Apenas pudo Sean dejar de quedarse boquiabierto, pero de inmediato adoptó el aire de superioridad de un gran financiero, mientras Duff seguía hablando.
—Yo me llamo Charleywood. Soy el asesor en minería del señor Courteney.
—Encantada, Candy Rautenbach. —Era evidente que la habían impresionado.
—¿No nos acompañaría unos minutos, señora? —Ofreció Duff, separando una silla para ella. Candy vaciló.
—Tengo que volver a la cocina. Tal vez más tarde.
—¿Siempre mientes con tanta facilidad? —preguntó Sean a Duff, lleno de admiración, cuando ella se alejó.
—No dije nada que no fuera verdad —se defendió Duff.
—No, pero tu manera de decir la verdad. ¿Cómo diablos voy a representar el papel que me has asignado?
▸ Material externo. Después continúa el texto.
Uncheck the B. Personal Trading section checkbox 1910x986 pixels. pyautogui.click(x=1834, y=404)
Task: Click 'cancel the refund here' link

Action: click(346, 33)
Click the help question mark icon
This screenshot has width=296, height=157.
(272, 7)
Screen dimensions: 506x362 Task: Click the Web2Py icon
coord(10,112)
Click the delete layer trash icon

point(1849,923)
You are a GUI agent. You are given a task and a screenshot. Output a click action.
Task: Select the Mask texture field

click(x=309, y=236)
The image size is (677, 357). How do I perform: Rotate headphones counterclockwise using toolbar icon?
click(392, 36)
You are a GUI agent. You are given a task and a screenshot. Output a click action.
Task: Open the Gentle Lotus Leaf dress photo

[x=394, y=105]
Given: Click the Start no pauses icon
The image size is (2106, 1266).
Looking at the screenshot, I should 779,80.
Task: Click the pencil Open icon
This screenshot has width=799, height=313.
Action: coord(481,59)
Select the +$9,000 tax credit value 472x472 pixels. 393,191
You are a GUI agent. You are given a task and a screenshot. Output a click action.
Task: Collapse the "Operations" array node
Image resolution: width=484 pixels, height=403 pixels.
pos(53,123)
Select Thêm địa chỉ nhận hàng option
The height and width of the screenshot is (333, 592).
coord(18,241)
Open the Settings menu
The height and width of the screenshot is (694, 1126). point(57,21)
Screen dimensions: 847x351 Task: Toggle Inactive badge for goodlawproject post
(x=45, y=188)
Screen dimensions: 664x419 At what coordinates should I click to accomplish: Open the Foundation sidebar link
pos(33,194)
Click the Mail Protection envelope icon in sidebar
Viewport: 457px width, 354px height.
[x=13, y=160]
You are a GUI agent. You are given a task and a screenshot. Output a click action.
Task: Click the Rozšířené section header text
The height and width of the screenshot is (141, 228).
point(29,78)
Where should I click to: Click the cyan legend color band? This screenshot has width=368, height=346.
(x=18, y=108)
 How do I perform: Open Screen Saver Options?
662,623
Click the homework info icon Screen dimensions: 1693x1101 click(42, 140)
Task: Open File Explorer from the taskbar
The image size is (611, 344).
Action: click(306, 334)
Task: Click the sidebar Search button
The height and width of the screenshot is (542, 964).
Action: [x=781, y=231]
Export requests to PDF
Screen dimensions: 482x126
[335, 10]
—Aprenderás a vivirlo, no te preocupes. Pon cara de inteligente y calla —le aconsejó Duff—. ¿Qué piensas de ella?
—Apetitosa.
—Decididamente apetitosa —convino Duff.
Una vez de regreso la señora Rautenbach, Duff mantuvo la conversación sobre un plano de temas generales y alegres durante unos minutos, pero cuando Candy hizo varias preguntas perspicaces, resultó evidente que conocía bastante más que las personas comunes sobre geología y minería. Duff mencionó esto.
—Sí, mi marido estaba en esta actividad. Lo aprendí de él. Candy metió la mano en un bolsillo de su falda de cuadros azules y blancos y sacó un puñado de minerales, que puso delante de Duff.
—¿Sabe identificarlos? —preguntó. Era la prueba directa, destinada a examinarse a sí misma a través de las preguntas que le hacía.
—Kimberlita, Serpentina, Feldespato. —Cuando Duff identificó todos los fragmentos sin vacilar, Candy se mostró más confiada.
—Da la casualidad —dijo— que tengo una serie de puntos de explotación a lo largo de la veta de Heidelberg. Tal vez al señor Courteney le interese verlas. En este momento estoy en tratos con la Compañía Sudafricana de Minas y Tierras y están interesados.
Sean hizo una única pero valiosa contribución.
—Buena persona, Norman —dijo.
Candy se mostró impresionada. No muchos conocían el primer nombre del señor Hradsky.
—¿Les vendrá bien mañana por la mañana? —preguntó.